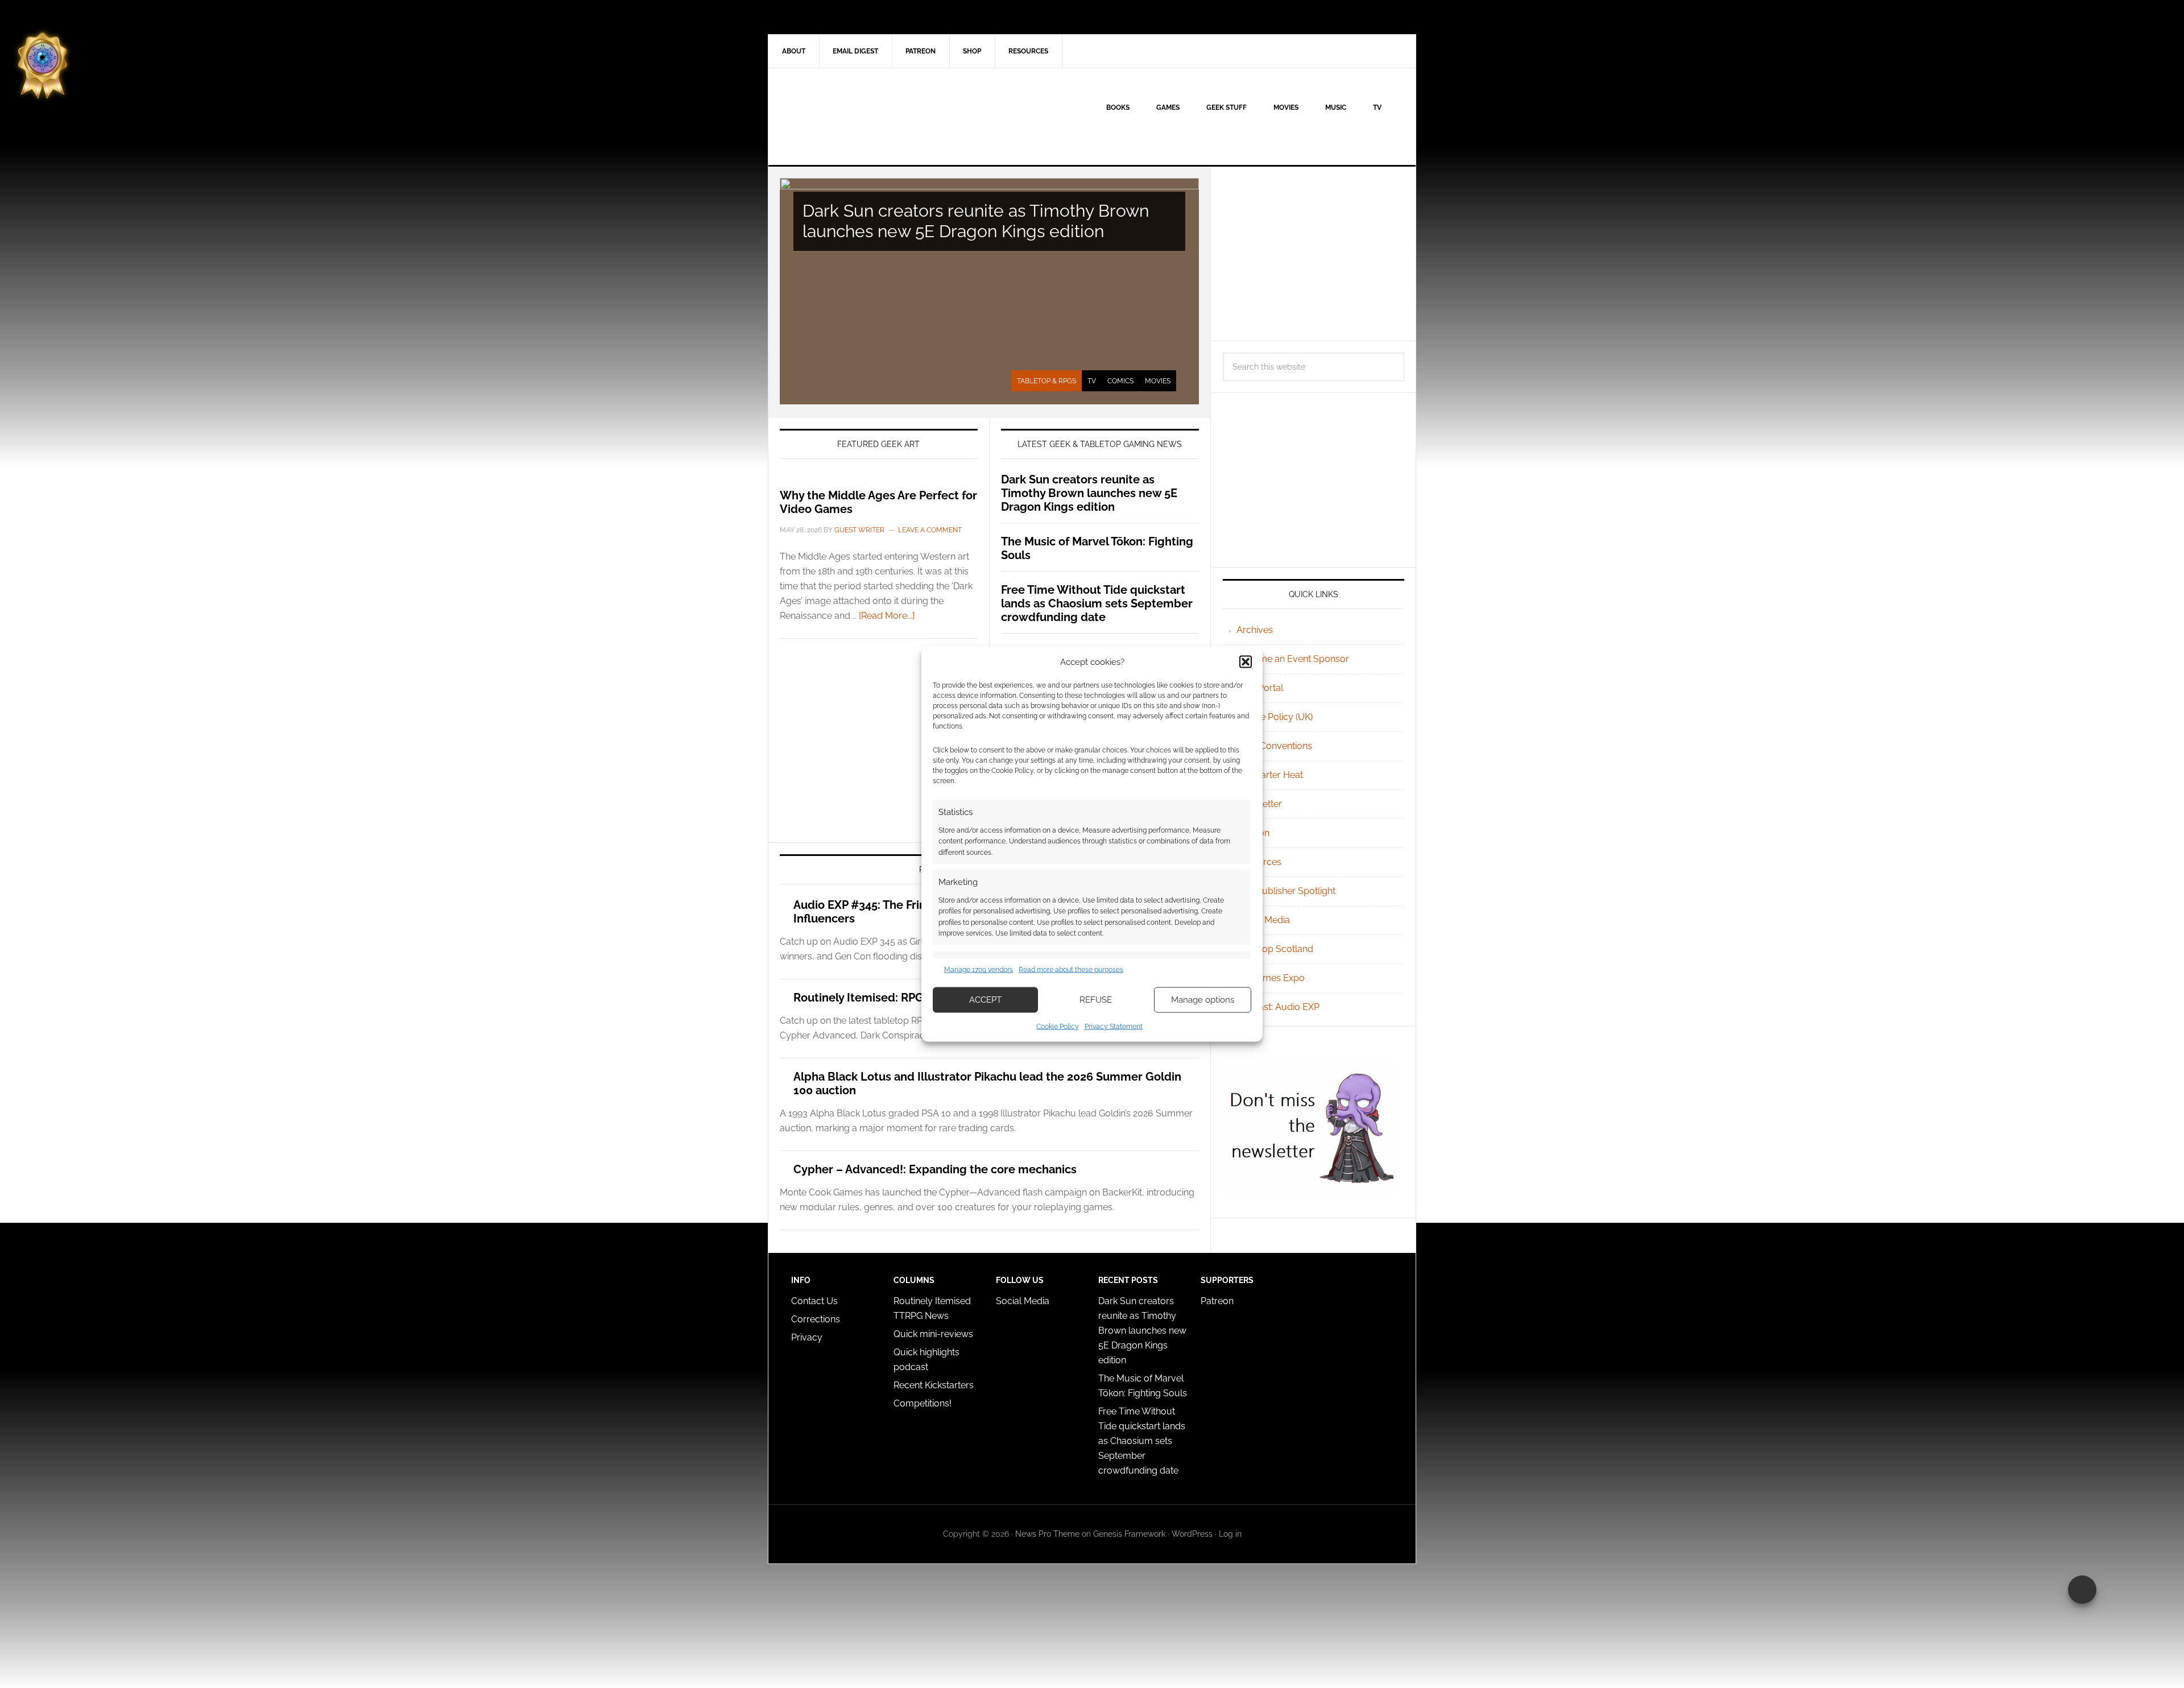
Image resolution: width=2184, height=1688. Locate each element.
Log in (1230, 1533)
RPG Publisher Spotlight (1285, 891)
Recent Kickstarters (935, 1385)
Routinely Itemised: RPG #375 (873, 997)
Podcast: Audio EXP (1278, 1007)
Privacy (806, 1337)
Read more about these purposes (1071, 970)
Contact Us (814, 1301)
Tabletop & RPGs (1046, 381)
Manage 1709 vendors (978, 970)
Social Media (1263, 920)
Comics (1120, 381)
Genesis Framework (1129, 1533)
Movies (1157, 381)
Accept (985, 1000)
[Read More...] (887, 615)
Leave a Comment (930, 530)
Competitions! (923, 1403)
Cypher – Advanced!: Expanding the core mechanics (935, 1169)
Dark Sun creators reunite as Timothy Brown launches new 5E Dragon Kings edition (976, 221)
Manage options (1202, 1000)
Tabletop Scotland (1274, 949)
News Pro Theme (1047, 1533)
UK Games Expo (1270, 978)
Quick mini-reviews (933, 1334)
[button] (1245, 662)
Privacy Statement (1114, 1026)
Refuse (1095, 1000)
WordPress (1192, 1533)
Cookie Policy (1057, 1026)
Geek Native (865, 116)
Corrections (815, 1319)
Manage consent (2082, 1589)
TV (1091, 381)
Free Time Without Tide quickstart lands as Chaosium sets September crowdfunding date (1097, 603)
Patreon (1217, 1301)
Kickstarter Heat (1269, 774)
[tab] (1046, 381)
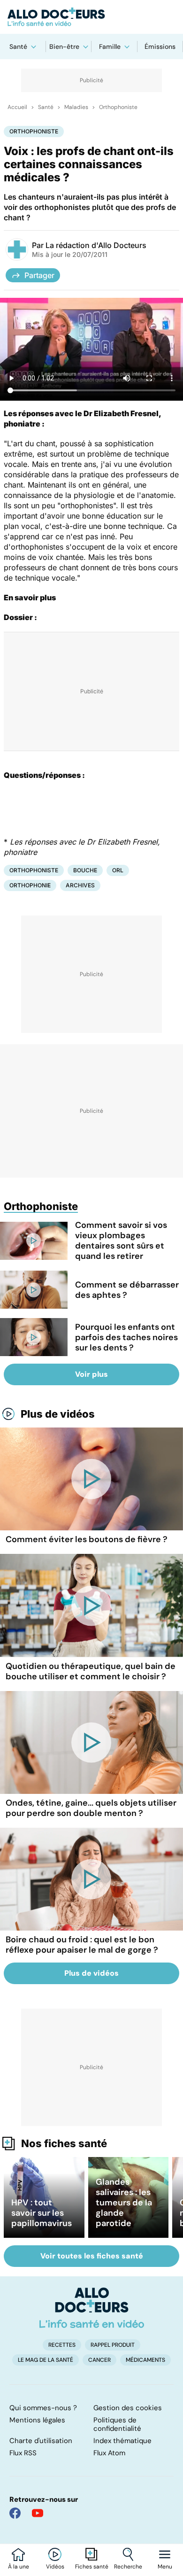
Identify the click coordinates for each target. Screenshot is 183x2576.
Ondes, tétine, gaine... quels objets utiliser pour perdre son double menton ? (91, 1808)
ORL (117, 870)
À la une (18, 2566)
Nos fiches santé (64, 2143)
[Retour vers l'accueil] (91, 17)
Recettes (62, 2345)
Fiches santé (91, 2566)
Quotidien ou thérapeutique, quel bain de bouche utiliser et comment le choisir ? (90, 1671)
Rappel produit (113, 2345)
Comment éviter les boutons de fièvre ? (87, 1539)
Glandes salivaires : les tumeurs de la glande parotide (124, 2202)
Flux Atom (109, 2453)
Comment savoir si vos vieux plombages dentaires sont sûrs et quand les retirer (121, 1240)
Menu (165, 2566)
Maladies (76, 107)
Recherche (128, 2566)
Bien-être (64, 46)
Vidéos (55, 2566)
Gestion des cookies (127, 2408)
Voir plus (91, 1374)
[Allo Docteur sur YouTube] (37, 2513)
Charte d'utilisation (40, 2440)
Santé (18, 46)
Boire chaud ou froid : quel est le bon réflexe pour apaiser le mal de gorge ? (82, 1944)
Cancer (99, 2360)
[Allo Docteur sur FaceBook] (15, 2513)
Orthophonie (30, 885)
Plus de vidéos (58, 1414)
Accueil (17, 107)
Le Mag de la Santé (45, 2360)
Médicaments (145, 2360)
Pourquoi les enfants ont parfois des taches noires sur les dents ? (126, 1337)
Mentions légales (37, 2420)
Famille (110, 46)
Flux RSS (23, 2453)
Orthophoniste (118, 107)
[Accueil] (91, 2308)
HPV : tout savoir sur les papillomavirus (41, 2212)
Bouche (85, 870)
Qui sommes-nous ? (43, 2408)
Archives (80, 885)
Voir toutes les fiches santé (91, 2256)
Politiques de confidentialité (117, 2424)
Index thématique (122, 2440)
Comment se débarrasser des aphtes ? (127, 1290)
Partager (39, 275)
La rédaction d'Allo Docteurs (96, 245)
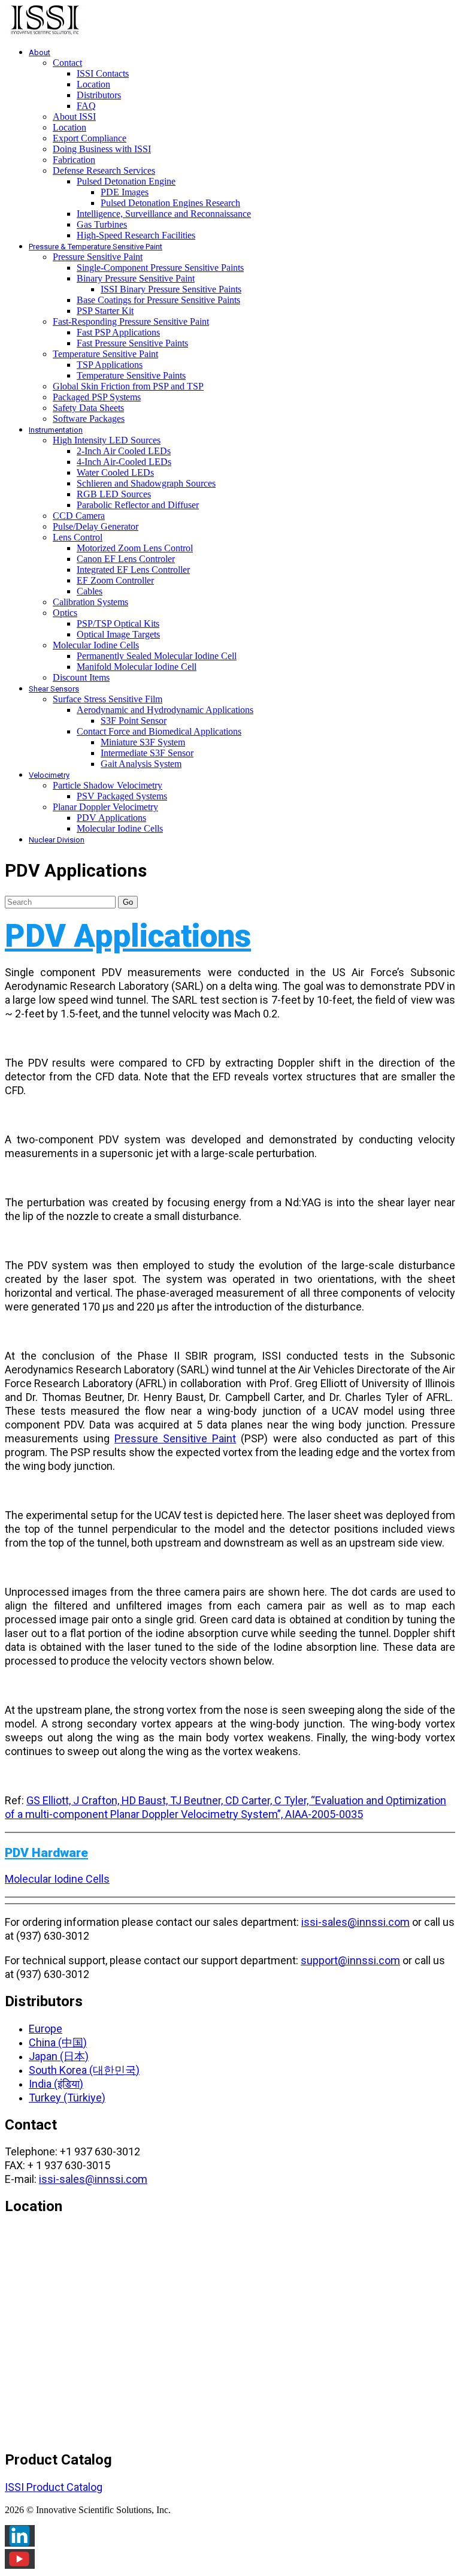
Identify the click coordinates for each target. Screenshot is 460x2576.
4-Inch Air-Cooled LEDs (124, 462)
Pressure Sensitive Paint (98, 257)
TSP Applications (110, 365)
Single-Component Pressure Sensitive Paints (160, 267)
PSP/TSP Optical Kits (118, 623)
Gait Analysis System (141, 764)
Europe (45, 2028)
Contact (67, 63)
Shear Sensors (54, 688)
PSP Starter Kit (105, 311)
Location (93, 84)
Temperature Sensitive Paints (131, 375)
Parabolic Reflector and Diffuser (138, 505)
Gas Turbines (102, 224)
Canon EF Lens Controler (126, 559)
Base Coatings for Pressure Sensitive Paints (158, 300)
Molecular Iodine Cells (96, 645)
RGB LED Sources (114, 494)
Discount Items (81, 677)
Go (128, 902)
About (39, 52)
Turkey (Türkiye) (67, 2097)
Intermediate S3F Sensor (147, 753)
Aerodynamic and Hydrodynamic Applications (165, 710)
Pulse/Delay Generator (95, 526)
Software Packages (89, 418)
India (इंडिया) (56, 2083)
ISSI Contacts (103, 73)
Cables (89, 591)
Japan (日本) (59, 2056)
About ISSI (74, 116)
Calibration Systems (90, 602)
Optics (65, 613)
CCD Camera (79, 516)
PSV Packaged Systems (122, 796)
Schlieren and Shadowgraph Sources (146, 483)
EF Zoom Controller (115, 580)
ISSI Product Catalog (53, 2487)
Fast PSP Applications (118, 332)
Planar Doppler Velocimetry (105, 807)
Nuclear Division (56, 839)
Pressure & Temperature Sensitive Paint (95, 246)
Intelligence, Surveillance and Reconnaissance (164, 214)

### What needs to be done
With the pictures omitted, set down each line exactly, starting at the first line of the records above and ending with the line that contains "Leave a Comment (930, 530)".

### Written response
Image resolution: width=2184, height=1688. Locate each element.
Log in (1230, 1533)
RPG Publisher Spotlight (1285, 891)
Recent Kickstarters (935, 1385)
Routinely Itemised: RPG #375 (873, 997)
Podcast: Audio EXP (1278, 1007)
Privacy (806, 1337)
Read more about these purposes (1071, 970)
Contact Us (814, 1301)
Tabletop & RPGs (1046, 381)
Manage 1709 vendors (978, 970)
Social Media (1263, 920)
Comics (1120, 381)
Genesis Framework (1129, 1533)
Movies (1157, 381)
Accept (985, 1000)
[Read More...] (887, 615)
Leave a Comment (930, 530)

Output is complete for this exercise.